• _Task set_
- 1) Using the text on drought in Somaliland, explain in one to three sentences why the country is called drought prone.
- 2) Extend the passage on the Somaliland drought, starting right after its final sentence.

• _Provided text_
==================================================
Somaliland is a drought prone country due to its geographical location. The geographic characteristics could be characterized as arid or semi-arid and the average precipitation is estimated between 200-250mm, but the evapotranspiration is over 2,000mm.

Currently, there is a severe drought plaguing the self-declared republic of Somaliland, in particular the eastern part of the country, ie, Sahil, Sanaag, Sool & Togdheer & pockets of Maroodijeeh  regions.  The rainy seasons are Gu (April-June) and Deyr (September-October).

Due to El Nino and the pattern of the climate change has resulted into two years of below average rain fails in Somaliland. Ministry of Water Resources (MoWR) and its partner, Food & Agriculture Organization of the United Nations along with Somalia Water & Land Information Management (FAO/SWALIM) have predicted long ago, the fragile country will experience near or below normal Deyr rain fail. The prediction has pushed many pastoral and agro-pastoral communities into the category of needing urgent humanitarian assistance, especially water & grazing land.
==================================================
• _Data extract_
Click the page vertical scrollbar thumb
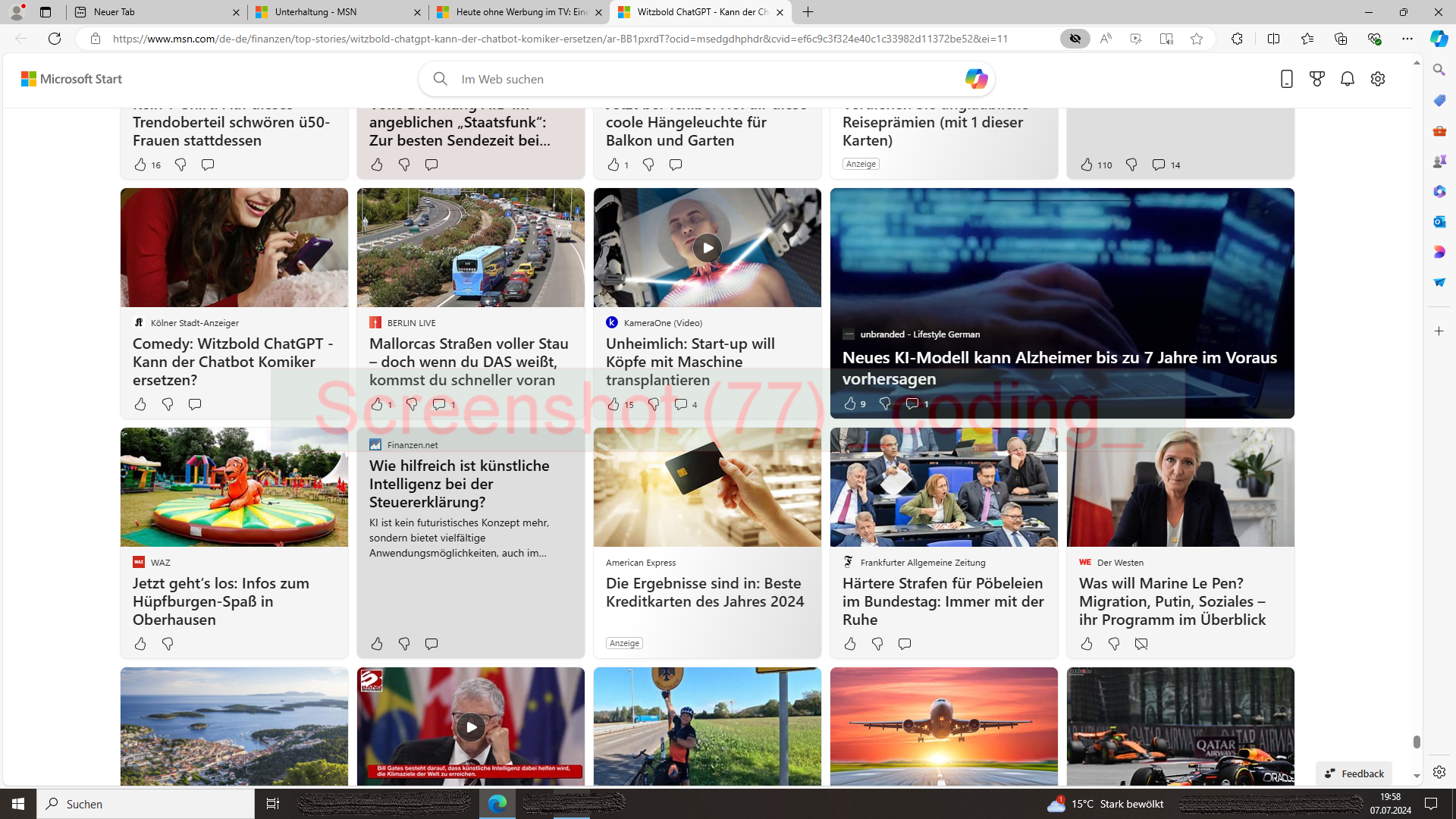This screenshot has height=819, width=1456. 1417,742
==================================================
• _Expected outputs_
- 1) Somaliland is drought prone because of its geographical location, which makes it arid or semi-arid. Average precipitation is only about 200–250mm, while evapotranspiration exceeds 2,000mm.

- 2)
Droughts have negative effects on Somali pastoral communities. Historically, severe droughts have occurred in Somalia in since 1964, 1969, 1974, 1987, 1988, 2000, 20001, 2004, 2008, 2011 & 2016.  The table below will shed some light on the severe droughts that has hit hard Somalia since 1910.

Table 1ljk
Year Events                 Somali Translation of Droughts
1910 Floods in March  
1914 Major drought (Jahweyn)
1925 Major drought (Duryanleh)
1928 Major drought (Baha)
1933 Major drought (Gubato)
1938 Drought  
1950 Drought  
1951 Major drought (Sigo casse)
1964 Major drought (Gaadhi Gaadhi saar)
1969 Major drought (Dibi Jaale?)
1974 Major drought (Dabadheer)
1994 Major drought  
2011 & 2016 Major Droughts  

Source: A.M.Bihi, presented “Conference on Scientific Research Outlook in the Arab World and the New Millennium: Science & Technology”, held at Sharjah University, April 24-26, 2000.


Recently, rain fall has been diminishing, causing devastating droughts to both humans and livestock. Pastoral communities’ livelihoods are disrupted whenever there is drought. Migrating from place to place in the hope of securing water and green pasture/grazing land. Sometimes, the migration causes resource based conflicts, such as, the recently reported Kalshaale & Eil-Afwey clashes.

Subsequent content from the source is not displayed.